§ Belge alıntısı:
------

Ağıdında oynarsan Suriyelilerin halayı sana dokunmaz tabii!
'Hey on beşli on beşli Tokat yolları taşlı On beşliler gidiyor Kızların gözü yaşlı Aslan yarim kız senin adın Hediye Ben dolandım sen de dolan gel beriye Fistan aldım endazesi on yediye Gidiyom gidemiyom Az doldur içemiyom...
“Hey on beşli on beşli
Tokat yolları taşlı
On beşliler gidiyor
Kızların gözü yaşlı
Aslan yarim kız senin adın Hediye
Ben dolandım sen de dolan gel beriye
Fistan aldım endazesi on yediye
Gidiyom gidemiyom
Az doldur içemiyom
Sevdiğim pek gönüllü
Koyup da gidemiyom
Gidiyom gidemiyom
Sevdim terkedemiyom
Sevdiğim pek gönüllü
Gönlünü edemiyom
Aslan yarim kız senin adın Hediye
Ben dolandım sen de dolan gel beriye
Fistan aldım endazesi on yediye
Giderim ilinizden (elinizden)
Kurtulam dilinizden
Yeşil baş ördek olsam
Su içmem gölünüzden
Aslan yarim kız senin adın Hediye
Ben dolandım sen de dolan gel beriye
Fistan aldım endazesi on yediye
Sevdiğim pek gönüllü koyup da gidemiyom.”
Bir ağıdın sözleridir bu dizeler, hikayesinde hüzün vardır, acı vardır…
Hüseyin ile Hediye’nin Birinci Dünya Savaşı nedeniyle yaşadığı hikayeden yola çıkarak 1315 yani 1897 doğumlu genç bahadırlara adanmıştır…
O dönemden ve ağıdın hikayesinden kısaca bahsedeyim…
***
Çanakkale Cephesi, ölüm kusuyordu… Koskoca bir eğitimli genç nesli yutmuştu ve doymak bilmiyordu. Cephede meydana gelen boşlukları doldurmak için diğer cephelerden asker getirilemediği için en yakın çevreden başlanarak 15 yaşın üstündeki eli silah tutan gençler dahi Çanakkale’ye sevk edilir olmuştu. Köyde, kasabada erkeğin kalmadığı, gücü kuvveti, boyu posu yerinde olanların asker yapıldığı günlerdi.
İtilaf devletleri 1915 yılının nisan ayında kara çıkartmasına başlamıştı ve Çanakkale Cephesi’nde takviye kuvvet ihtiyacı doğmuştu. Sultan V. Mehmet Reşat, 14 Mayıs 1331 yani 27 Mayıs 1915’te bir emir yayımlayarak lise talebelerini de cepheye çağırmak zorunda kalmıştı.

------

§ Veri bloğu:
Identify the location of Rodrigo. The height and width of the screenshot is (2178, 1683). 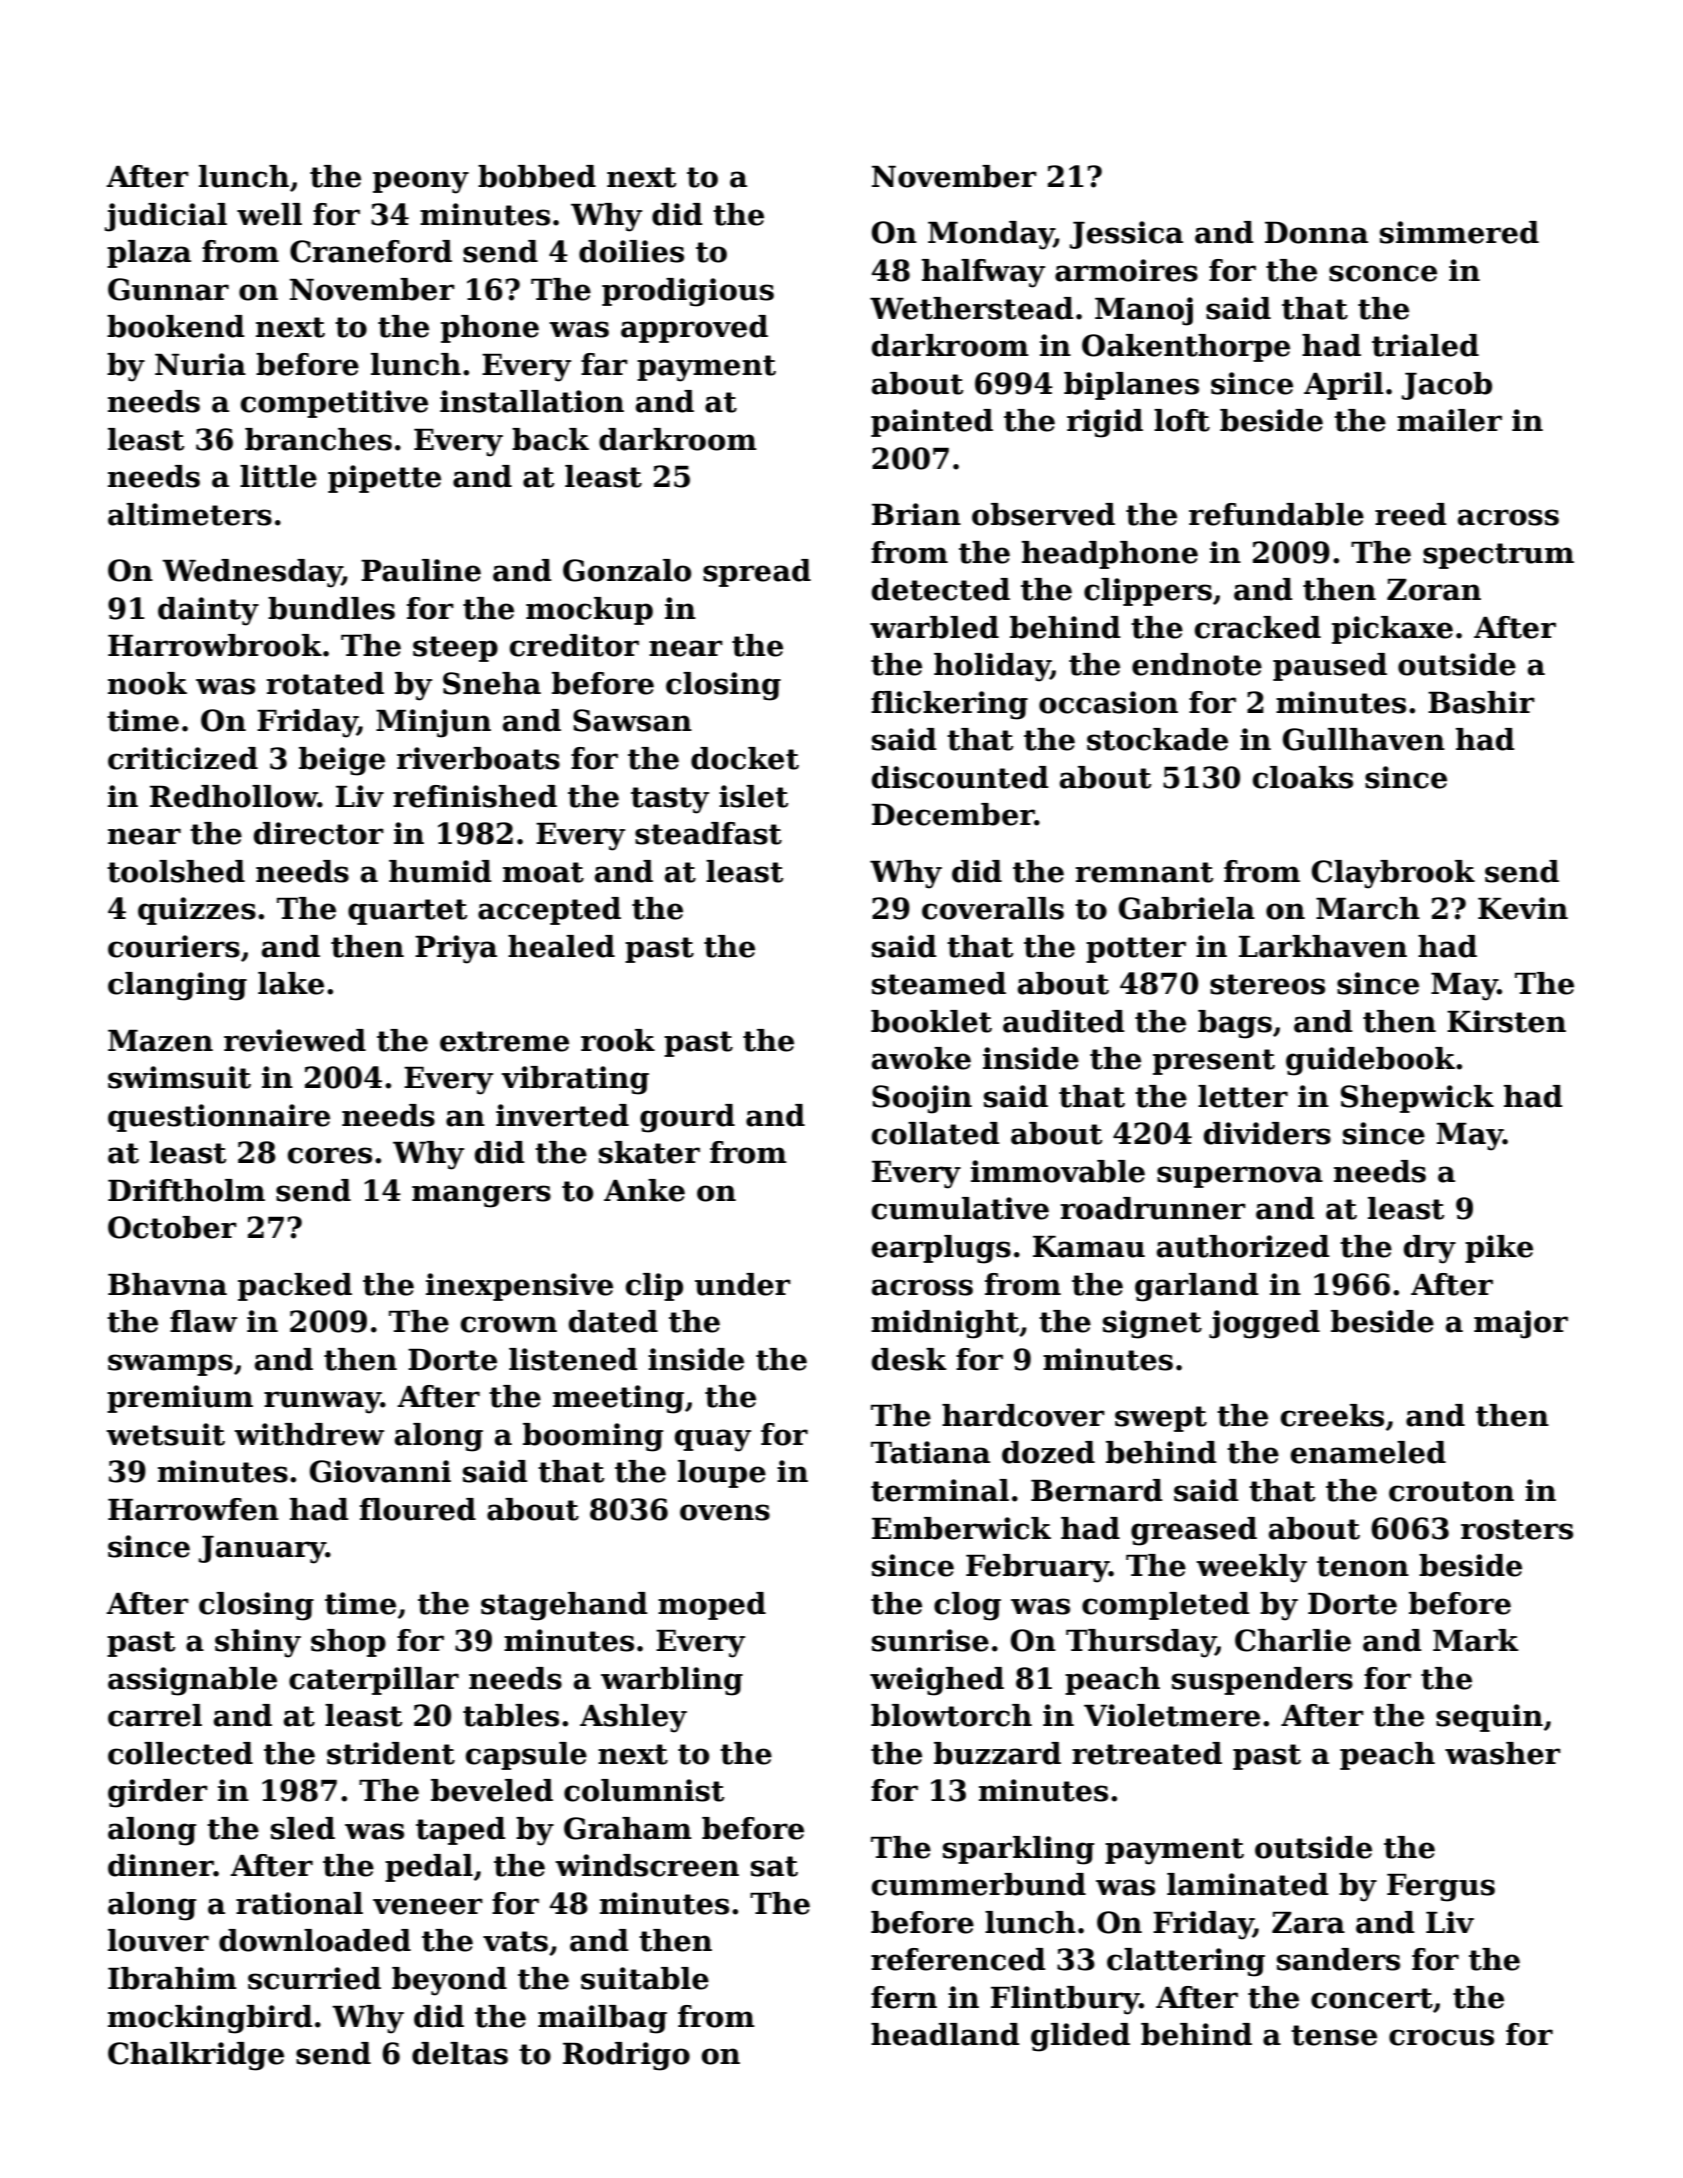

------

§ Yönerge: On beşliler ağıdını anlatan yazıda “İtilaf devletleri 1915” ifadesinden “çağırmak zorunda kalmıştı.” ifadesine kadar uzanan kısmı, iki ifade de dahil olmak üzere, olduğu gibi kopyalayın.

§ Görevin yanıtı:
İtilaf devletleri 1915 yılının nisan ayında kara çıkartmasına başlamıştı ve Çanakkale Cephesi’nde takviye kuvvet ihtiyacı doğmuştu. Sultan V. Mehmet Reşat, 14 Mayıs 1331 yani 27 Mayıs 1915’te bir emir yayımlayarak lise talebelerini de cepheye çağırmak zorunda kalmıştı.